New Book: The Habitition of the Stone Giant Lord

Habitition Who would have thought that one of my home-brewed D&D adventures would wind up in a printed collection three decades later? I can't rave enough about this publication, the brainchild of Timothy Hutchings, who among other things runs the Play Generated Map and Document Archive (PlaGMaDA). The archive's goal is:

. . . to preserve, present, and interpret play generated cultural artifacts, namely manuscripts and drawings created to communicate a shared imaginative space.  The Archive will solicit, collect, describe, and publicly display these documents so as to demonstrate their relevance, presenting them as both a historical record of a revolutionary period of experimental play and as aesthetic objects in their own right.  By fostering discussion and educating the public, it is hoped that the folkways which generate these documents can be encouraged and preserved for future generations.

Countless kids like me spent hours meticulously crafting detailed worlds that would only come to life when we played the game with our friends. This involved mapping dungeons and other environments (usually on graph paper), populating them with monsters, traps, and treasure, and creating what one hoped would be a challenging but entertaining adventure for our players. Dungeons & Dragons, though reviled by many dull-witted adults as wicked, wasteful, or otherwise unhealthy, was in fact an incubator for creativity and world-builiding. It combined mathematics, creative writing, research, performance, visual arts, and storytelling into what was ostensibly a simple "game," but it was so much more than that to me—and to the legions of others who used what they learned from playing and refereeing fantasy adventures into creative careers.

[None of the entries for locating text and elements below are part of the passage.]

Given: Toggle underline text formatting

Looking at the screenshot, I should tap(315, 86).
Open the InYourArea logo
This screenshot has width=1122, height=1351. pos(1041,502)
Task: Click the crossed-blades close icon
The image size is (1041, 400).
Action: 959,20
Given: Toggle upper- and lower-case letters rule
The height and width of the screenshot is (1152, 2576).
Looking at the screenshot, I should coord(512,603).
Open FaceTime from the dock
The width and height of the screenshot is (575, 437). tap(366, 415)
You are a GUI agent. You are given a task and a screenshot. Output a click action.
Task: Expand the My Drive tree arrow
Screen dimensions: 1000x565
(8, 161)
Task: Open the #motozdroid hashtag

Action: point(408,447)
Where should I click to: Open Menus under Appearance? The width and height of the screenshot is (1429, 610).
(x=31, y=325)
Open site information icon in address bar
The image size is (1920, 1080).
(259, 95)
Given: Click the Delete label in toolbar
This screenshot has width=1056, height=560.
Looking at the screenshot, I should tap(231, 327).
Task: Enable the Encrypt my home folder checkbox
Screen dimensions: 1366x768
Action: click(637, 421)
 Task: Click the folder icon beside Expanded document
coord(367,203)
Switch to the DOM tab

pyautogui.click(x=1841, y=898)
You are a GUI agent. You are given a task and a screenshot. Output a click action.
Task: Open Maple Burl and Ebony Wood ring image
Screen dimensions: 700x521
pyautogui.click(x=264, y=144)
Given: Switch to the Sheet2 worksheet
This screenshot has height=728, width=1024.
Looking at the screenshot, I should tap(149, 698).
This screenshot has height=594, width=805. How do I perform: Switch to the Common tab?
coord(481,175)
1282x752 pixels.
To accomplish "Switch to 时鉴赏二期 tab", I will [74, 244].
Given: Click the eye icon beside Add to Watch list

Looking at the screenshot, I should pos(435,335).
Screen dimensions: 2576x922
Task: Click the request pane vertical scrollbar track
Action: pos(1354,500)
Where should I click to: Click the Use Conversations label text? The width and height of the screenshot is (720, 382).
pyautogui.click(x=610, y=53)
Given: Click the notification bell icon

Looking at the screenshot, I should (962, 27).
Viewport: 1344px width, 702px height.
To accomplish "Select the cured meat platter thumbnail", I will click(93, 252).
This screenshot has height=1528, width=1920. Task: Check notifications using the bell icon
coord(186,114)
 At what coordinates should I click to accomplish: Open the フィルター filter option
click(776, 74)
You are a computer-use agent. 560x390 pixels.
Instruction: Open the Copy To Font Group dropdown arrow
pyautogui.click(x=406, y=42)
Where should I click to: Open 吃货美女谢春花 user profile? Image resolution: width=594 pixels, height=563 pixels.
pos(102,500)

Without D&D, the enormous and lucrative industry that gave birth to computer fantasy role-playing games like World of Warcraft or Skyrim would never have existed. We might still be playing computer games with no more complexity than Super Mario Brothers if it hadn't been for nerds who cut their teeth on pen-and-paper RPGs and wanted to recreate that immersive experience on a screen. In fact, fantasy entertainment has so conquered our culture that we often forget how far we've come in only a few decades since Gary Gygax and Dave Arneson self-published some very odd rule booklets and started something bigger than they could have ever imagined.

So, my fellow nerds, I say to thee: All those hours flipping through the Monster Manual and Dungeon Master's Guide, graphing out intricate underground lairs, rolling polyhedral dice, play-acting orcs and beholders and tavern keepers and saucy wenches, and creating  worlds from nothing—behold your great works. You took your passions and rolled a natural 20. You would have never believed it at the time, of course, especially when so many people looked at you as a little weird or too nerdy for your own good, but you've truly brought magic into the world.